» Exercise aim
Edit the material below by replacing every "Screen dimensions" with "Screen size". Reproduce the rest of it unchanged.

## start Recorded data

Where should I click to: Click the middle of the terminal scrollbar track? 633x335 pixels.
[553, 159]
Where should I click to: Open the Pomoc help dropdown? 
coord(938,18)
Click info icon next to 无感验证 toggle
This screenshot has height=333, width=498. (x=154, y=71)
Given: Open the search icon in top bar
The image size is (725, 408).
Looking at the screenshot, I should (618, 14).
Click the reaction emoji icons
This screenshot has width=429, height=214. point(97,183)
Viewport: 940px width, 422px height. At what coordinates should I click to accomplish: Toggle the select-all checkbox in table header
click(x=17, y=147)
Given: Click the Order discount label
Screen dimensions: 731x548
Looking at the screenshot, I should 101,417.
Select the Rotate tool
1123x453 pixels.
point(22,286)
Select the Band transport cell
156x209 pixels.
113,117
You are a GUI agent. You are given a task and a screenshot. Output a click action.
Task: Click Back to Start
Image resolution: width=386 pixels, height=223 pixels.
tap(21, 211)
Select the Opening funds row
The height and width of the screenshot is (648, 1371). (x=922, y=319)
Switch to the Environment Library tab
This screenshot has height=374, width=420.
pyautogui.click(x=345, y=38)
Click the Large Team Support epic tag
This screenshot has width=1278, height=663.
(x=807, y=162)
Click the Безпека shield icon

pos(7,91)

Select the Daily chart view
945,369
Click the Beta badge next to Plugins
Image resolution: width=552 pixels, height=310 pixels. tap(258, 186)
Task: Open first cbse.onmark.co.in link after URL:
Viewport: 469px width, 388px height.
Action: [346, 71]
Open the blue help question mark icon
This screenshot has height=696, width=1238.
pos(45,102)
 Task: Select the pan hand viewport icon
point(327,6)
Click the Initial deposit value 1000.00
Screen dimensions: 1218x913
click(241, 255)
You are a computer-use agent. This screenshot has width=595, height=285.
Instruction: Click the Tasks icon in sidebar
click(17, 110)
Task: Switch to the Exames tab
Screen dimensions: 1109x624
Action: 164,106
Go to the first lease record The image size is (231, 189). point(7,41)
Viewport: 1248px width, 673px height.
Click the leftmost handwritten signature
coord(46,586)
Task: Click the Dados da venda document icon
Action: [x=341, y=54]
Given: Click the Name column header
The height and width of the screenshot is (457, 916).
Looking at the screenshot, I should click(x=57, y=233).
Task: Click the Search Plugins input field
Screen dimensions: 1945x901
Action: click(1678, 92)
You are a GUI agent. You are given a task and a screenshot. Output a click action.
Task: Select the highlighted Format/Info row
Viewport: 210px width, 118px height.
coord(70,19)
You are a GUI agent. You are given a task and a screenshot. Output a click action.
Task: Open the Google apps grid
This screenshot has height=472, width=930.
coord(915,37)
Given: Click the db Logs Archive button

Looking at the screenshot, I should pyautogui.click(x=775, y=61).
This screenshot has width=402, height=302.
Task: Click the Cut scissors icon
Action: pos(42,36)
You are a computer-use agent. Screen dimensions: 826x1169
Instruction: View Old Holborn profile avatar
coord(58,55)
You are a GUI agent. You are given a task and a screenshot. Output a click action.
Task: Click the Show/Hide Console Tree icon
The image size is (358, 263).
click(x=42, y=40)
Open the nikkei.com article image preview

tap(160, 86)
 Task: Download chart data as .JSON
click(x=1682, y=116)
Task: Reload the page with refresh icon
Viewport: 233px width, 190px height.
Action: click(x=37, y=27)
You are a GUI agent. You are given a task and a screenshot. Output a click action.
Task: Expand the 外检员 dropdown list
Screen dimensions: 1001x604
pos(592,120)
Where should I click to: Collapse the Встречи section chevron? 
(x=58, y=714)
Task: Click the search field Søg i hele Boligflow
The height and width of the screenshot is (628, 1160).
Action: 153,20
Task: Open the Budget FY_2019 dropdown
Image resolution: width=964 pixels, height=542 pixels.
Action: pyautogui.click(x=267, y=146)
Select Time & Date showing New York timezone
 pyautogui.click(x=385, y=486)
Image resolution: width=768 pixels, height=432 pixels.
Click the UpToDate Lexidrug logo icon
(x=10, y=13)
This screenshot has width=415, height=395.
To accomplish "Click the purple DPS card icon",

## end Recorded data

» Right answer
Where should I click to: Click the middle of the terminal scrollbar track? 633x335 pixels.
[553, 159]
Where should I click to: Open the Pomoc help dropdown? 
coord(938,18)
Click info icon next to 无感验证 toggle
This screenshot has height=333, width=498. (x=154, y=71)
Given: Open the search icon in top bar
The image size is (725, 408).
Looking at the screenshot, I should (618, 14).
Click the reaction emoji icons
This screenshot has width=429, height=214. point(97,183)
Viewport: 940px width, 422px height. At what coordinates should I click to accomplish: Toggle the select-all checkbox in table header
click(x=17, y=147)
Given: Click the Order discount label
Screen size: 731x548
Looking at the screenshot, I should 101,417.
Select the Rotate tool
1123x453 pixels.
point(22,286)
Select the Band transport cell
156x209 pixels.
113,117
You are a GUI agent. You are given a task and a screenshot. Output a click action.
Task: Click Back to Start
Image resolution: width=386 pixels, height=223 pixels.
tap(21, 211)
Select the Opening funds row
The height and width of the screenshot is (648, 1371). (x=922, y=319)
Switch to the Environment Library tab
This screenshot has height=374, width=420.
pyautogui.click(x=345, y=38)
Click the Large Team Support epic tag
This screenshot has width=1278, height=663.
(x=807, y=162)
Click the Безпека shield icon

pos(7,91)

Select the Daily chart view
945,369
Click the Beta badge next to Plugins
Image resolution: width=552 pixels, height=310 pixels. tap(258, 186)
Task: Open first cbse.onmark.co.in link after URL:
Viewport: 469px width, 388px height.
Action: [346, 71]
Open the blue help question mark icon
This screenshot has height=696, width=1238.
pos(45,102)
 Task: Select the pan hand viewport icon
point(327,6)
Click the Initial deposit value 1000.00
Screen size: 1218x913
click(241, 255)
You are a computer-use agent. This screenshot has width=595, height=285.
Instruction: Click the Tasks icon in sidebar
click(17, 110)
Task: Switch to the Exames tab
Screen size: 1109x624
Action: 164,106
Go to the first lease record The image size is (231, 189). point(7,41)
Viewport: 1248px width, 673px height.
Click the leftmost handwritten signature
coord(46,586)
Task: Click the Dados da venda document icon
Action: [x=341, y=54]
Given: Click the Name column header
The height and width of the screenshot is (457, 916).
Looking at the screenshot, I should click(x=57, y=233).
Task: Click the Search Plugins input field
Screen size: 1945x901
Action: click(1678, 92)
You are a GUI agent. You are given a task and a screenshot. Output a click action.
Task: Select the highlighted Format/Info row
Viewport: 210px width, 118px height.
coord(70,19)
You are a GUI agent. You are given a task and a screenshot. Output a click action.
Task: Open the Google apps grid
This screenshot has height=472, width=930.
coord(915,37)
Given: Click the db Logs Archive button

Looking at the screenshot, I should pyautogui.click(x=775, y=61).
This screenshot has width=402, height=302.
Task: Click the Cut scissors icon
Action: pos(42,36)
You are a computer-use agent. Screen size: 826x1169
Instruction: View Old Holborn profile avatar
coord(58,55)
You are a GUI agent. You are given a task and a screenshot. Output a click action.
Task: Click the Show/Hide Console Tree icon
The image size is (358, 263).
click(x=42, y=40)
Open the nikkei.com article image preview

tap(160, 86)
 Task: Download chart data as .JSON
click(x=1682, y=116)
Task: Reload the page with refresh icon
Viewport: 233px width, 190px height.
Action: click(x=37, y=27)
You are a GUI agent. You are given a task and a screenshot. Output a click action.
Task: Expand the 外检员 dropdown list
Screen size: 1001x604
pos(592,120)
Where should I click to: Collapse the Встречи section chevron? 
(x=58, y=714)
Task: Click the search field Søg i hele Boligflow
The height and width of the screenshot is (628, 1160).
Action: 153,20
Task: Open the Budget FY_2019 dropdown
Image resolution: width=964 pixels, height=542 pixels.
Action: pyautogui.click(x=267, y=146)
Select Time & Date showing New York timezone
 pyautogui.click(x=385, y=486)
Image resolution: width=768 pixels, height=432 pixels.
Click the UpToDate Lexidrug logo icon
(x=10, y=13)
This screenshot has width=415, height=395.
To accomplish "Click the purple DPS card icon",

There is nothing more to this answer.